Hangboard Types and Materials: How to Choose

The material your hangboard is made from affects your training more than most climbers realize. It changes how edges feel under your fingers, determines how long your skin lasts, shapes what types of holds the board can offer, and plays a big role in whether that board becomes a daily training tool or something that sits on your wall untouched.

If you've already picked a protocol and you know what edge depths you want, the next question is: wood, polyurethane, or polyester resin? Each has genuine strengths. None is universally "the best." But one of them is probably best for you. For reviews of specific boards, check our best hangboards guide. For the full picture, start with our complete hangboard guide.

Wood

Wood Hangboards

Wood is the most popular material for home training. It feels great on the skin, it's comfortable on edges, and it looks good on your wall. Wood has a natural texture that creates friction without chewing up your skin. It absorbs a small amount of moisture from your hands during a hang, getting grippier as you train rather than slippery.

Wood edges are inherently comfortable — the material compresses slightly under load, rounding out pressure distribution across your finger pad. Maintenance is essentially zero. A light sanding after a few years of heavy use is all it takes.

Types of Wood Used in Hangboards

Wood Used By Feel Key Trait
Tulipwood Beastmaker Smooth, silky Tight grain, FSC-certified, CNC-friendly
Poplar Tension Climbing Soft, forgiving Enables precise custom edge radius
Beech The Hangboard Firm, crisp Hardest & most durable; holds shape for years
Birch Boutique/European Smooth, even Between beech and poplar in hardness

Who Makes Wood Hangboards

Beastmaker
UK · Tulipwood · 1000 & 2000 series

Iconic CNC-milled tulipwood boards. The 1000 targets beginner-to-intermediate climbers; the 2000 has shallower holds and monos. 1000 review · 2000 review

Tension Climbing
Denver, CO · Poplar · Grindstone Mk2

Pure edge board with labeled depths (8–30mm), asymmetric layout, and the most comfortable edge radius on the market. Full review →

Beech wood · 6 labeled edges · $89.99

Six labeled edges (40, 30, 25, 20, 15, 10mm), asymmetric layout, jugs, and slopers. Broadest labeled edge range at this price point.

Polyurethane

Polyurethane (PU) Hangboards

If you've climbed in a modern gym, you've already trained on polyurethane. PU is the same material used for indoor climbing holds. It can be cast into virtually any shape — pinches, 3D slopers, rounded features, and complex pocket geometries are all straightforward to produce.

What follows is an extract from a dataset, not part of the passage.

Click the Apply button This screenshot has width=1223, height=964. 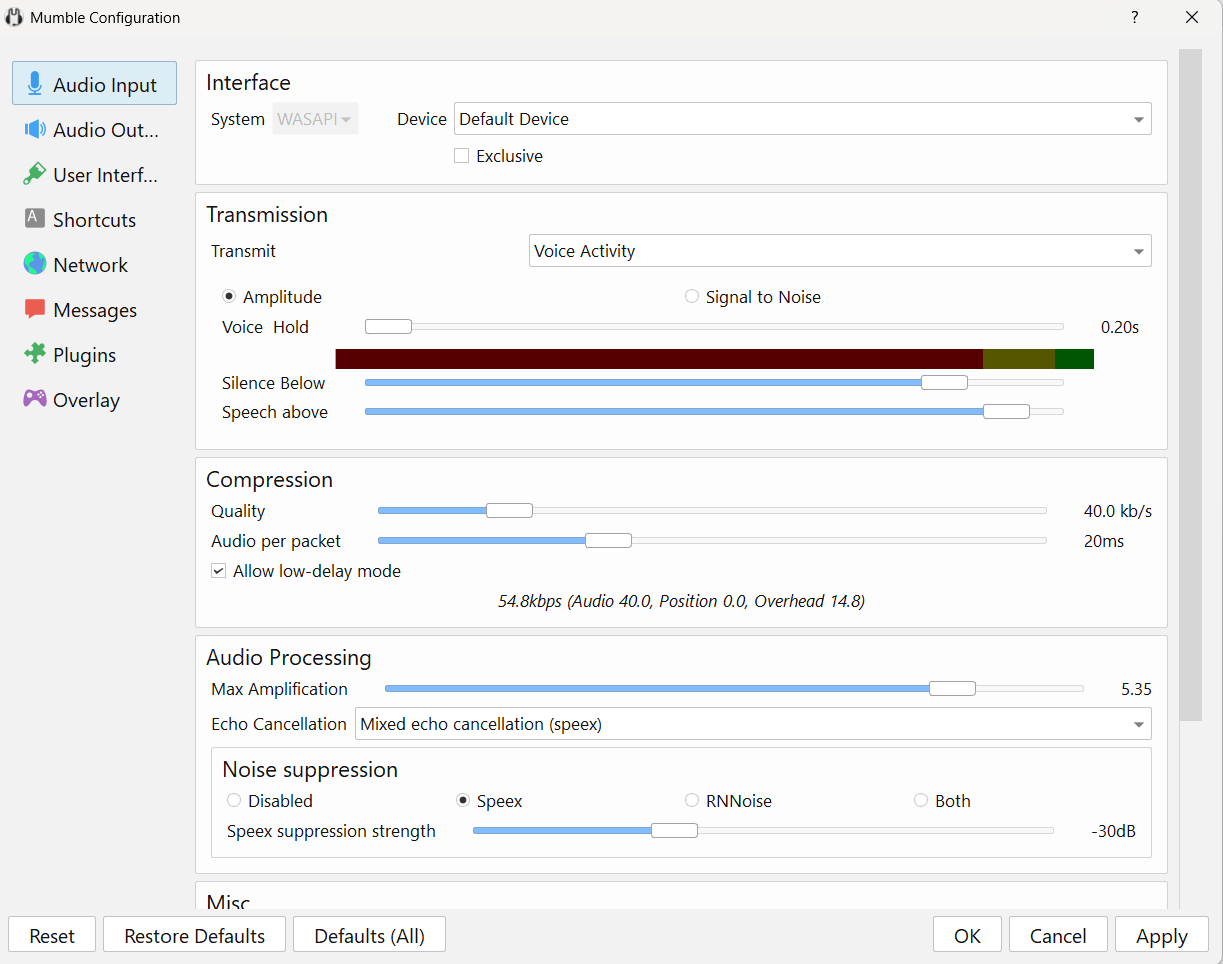(x=1161, y=936)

The main draw is hold variety. A single PU board can include edges, slopers, pockets, pinches, and jugs in any combination. The trade-off is skin wear — PU is harder and less forgiving than wood. If you're running high-volume protocols like Repeaters twice a day, a PU board will eat through your skin faster.

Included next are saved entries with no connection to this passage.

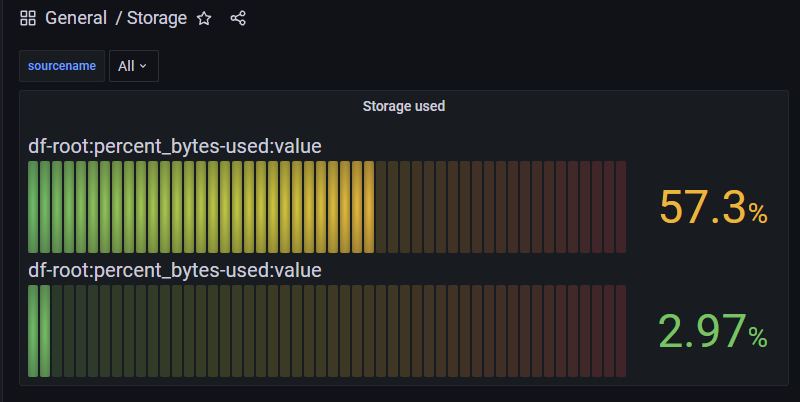Click the sourcename variable label
The height and width of the screenshot is (402, 800).
coord(62,66)
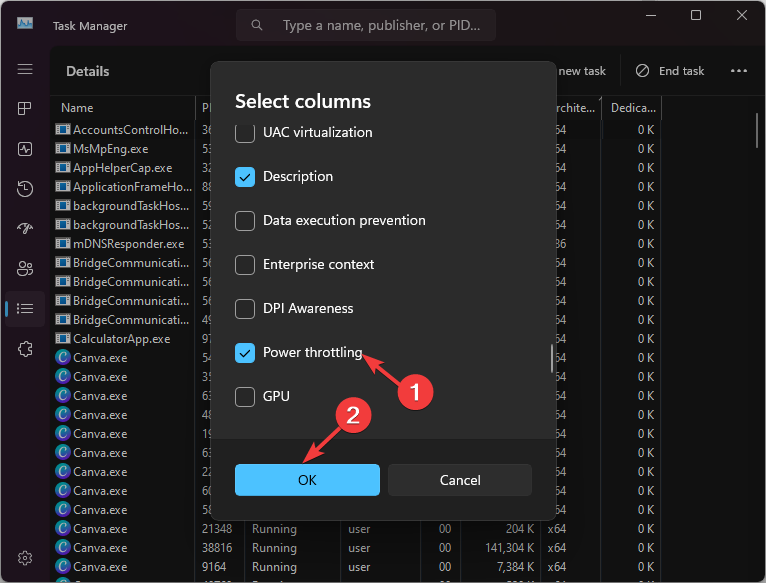Open the Services puzzle-piece icon
The image size is (766, 583).
[25, 348]
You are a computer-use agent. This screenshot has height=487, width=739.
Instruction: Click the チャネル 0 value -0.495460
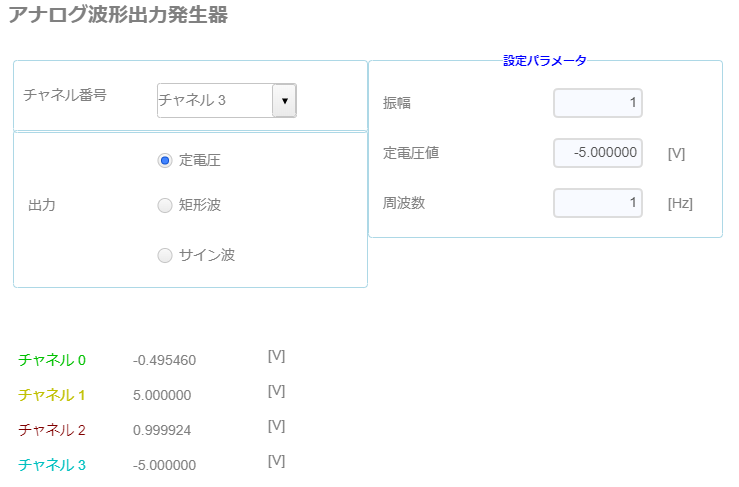pos(164,361)
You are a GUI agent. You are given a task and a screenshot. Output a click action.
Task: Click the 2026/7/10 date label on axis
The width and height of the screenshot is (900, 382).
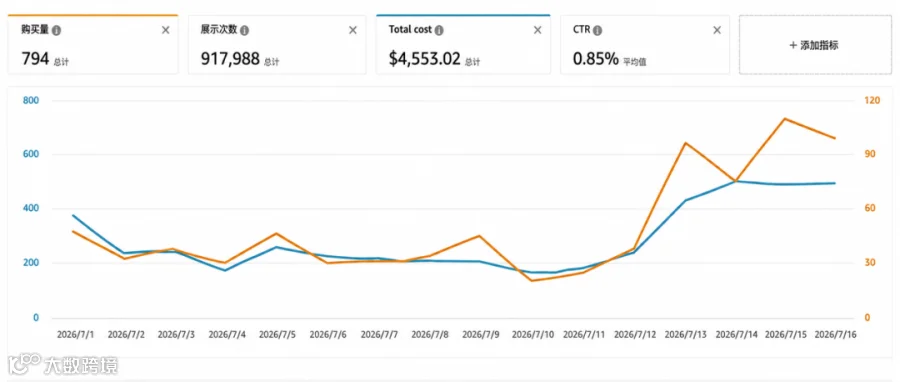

Trango Rock Prodigy Training Center
PU · 14 grip positions · ~$175 · Two-piece

Designed by Mike and Mark Anderson. Variable-depth edge rails, horizontal pinches, slopers, jugs, and every pocket configuration. Adjustable shoulder spacing. Full review →

Resin

Polyester Resin Hangboards

Polyester resin is the older synthetic option. It's a hard, rigid thermoset plastic reinforced with fiberglass. The surface feels grittier and more "mineral" — almost like a cross between gym plastic and real rock. Metolius has been making resin hangboards for decades.

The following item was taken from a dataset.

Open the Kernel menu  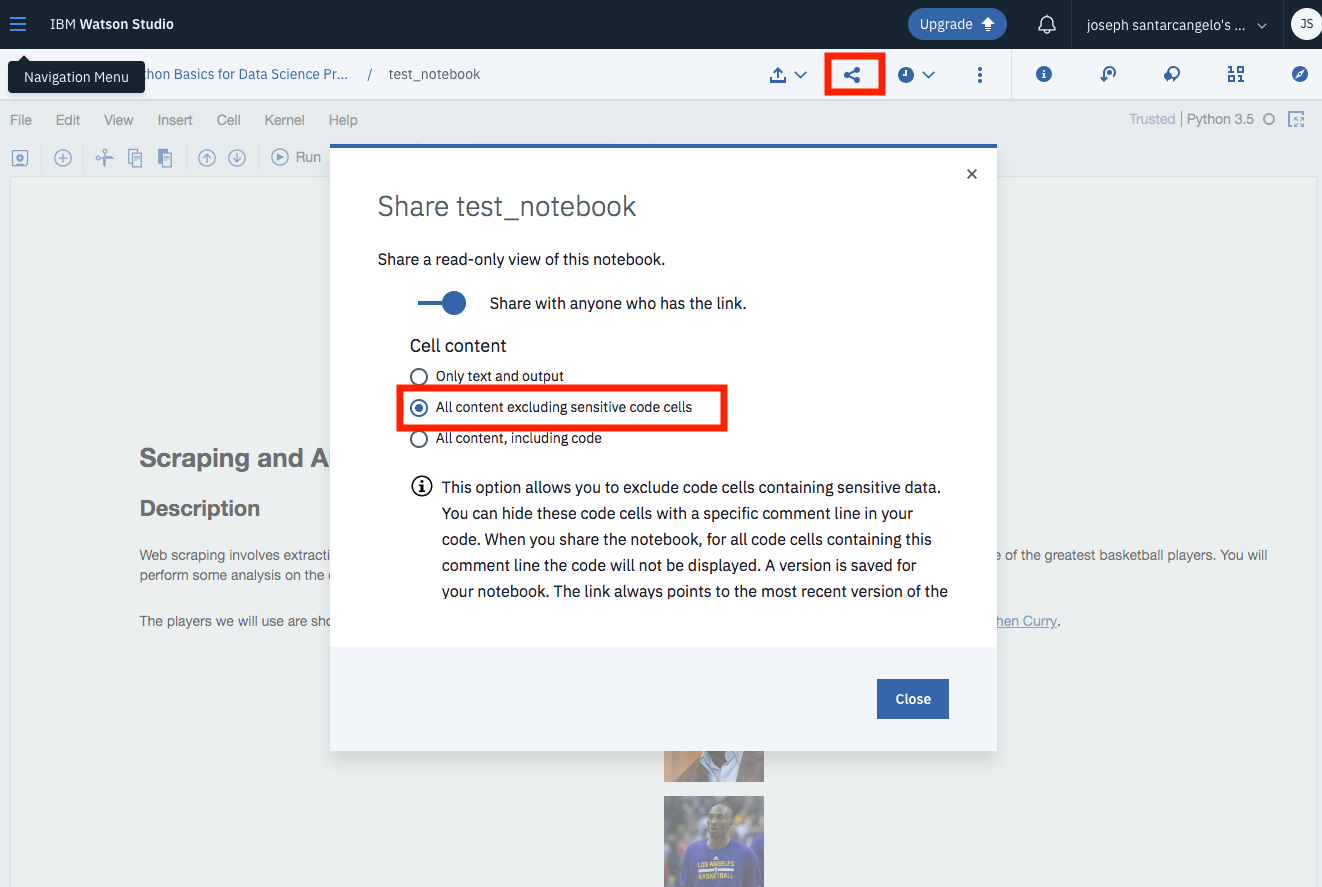[284, 119]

The texture provides strong friction, which inspires confidence on slopers and pockets. The surface is rougher than wood, creating more skin wear during extended sessions. For occasional training or lower-volume protocols, this isn't a problem. For daily high-volume work, it matters.

Metolius Simulator 3D
Resin · ~25 holds · ~$75

The best-selling hangboard in the world. Massive hold variety, decades of refinement, familiar gym-hold texture. Full guide →

Metolius Project
Resin · Compact · ~$80

The Simulator's compact, budget-friendly sibling. Fewer holds, same quality. Great for apartments and doorframes.

Comparison

Material Comparison Table

Feature Wood Polyurethane (PU) Polyester Resin
Skin friendliness Excellent. Absorbs moisture, low abrasion Moderate. Harder surface, varies by brand Moderate to rough. Grittier surface
Edge comfort Very comfortable. Wood compresses slightly Firm and precise. Less forgiving Hard and rigid. Honest but unforgiving
Hold variety Edges, slopers, jugs, pockets Excellent. Pinches, 3D shapes, anything Excellent. Wide range of molded shapes
Weight Light (3–5 lbs) Moderate to heavy (5–10 lbs) Heavy (4–10 lbs)
Durability Decades of use Excellent. Tough and impact-resistant Good. Can chip on sharp impacts
Maintenance Near zero. Light sanding after years None. Wipe clean None. Wipe clean
Price range $70–$200 $100–$200 $60–$150
Best for Structured edge training, high frequency Max grip variety, gym-feel training Hold variety on a budget

No material is the wrong choice. The right one depends on what and how you want to train. For a deeper look at wood specifically, see our wooden hangboards guide. For understanding the holds on your board, check our grip types explained article.

Design Philosophy

Edge-Focused vs Variety Boards

Edge-Focused Boards
  • Clean progression of edge depths (usually 5mm increments)
  • Designed for MaxHangs, Repeaters, Abrahangs
  • Specific, repeatable holds you can track over time
  • Examples: Tension Grindstone, The Hangboard
Variety Boards
  • Maximum hold types: edges, pockets, slopers, pinches, jugs
  • Often lack clean 5mm edge progressions
  • Edges often unlabeled, harder to track progress
  • Examples: Trango Rock Prodigy, Metolius Simulator 3D

Neither is objectively better. Ask yourself: Do I care more about measurable progress on edges, or about training a wide range of grips? Your answer picks your board.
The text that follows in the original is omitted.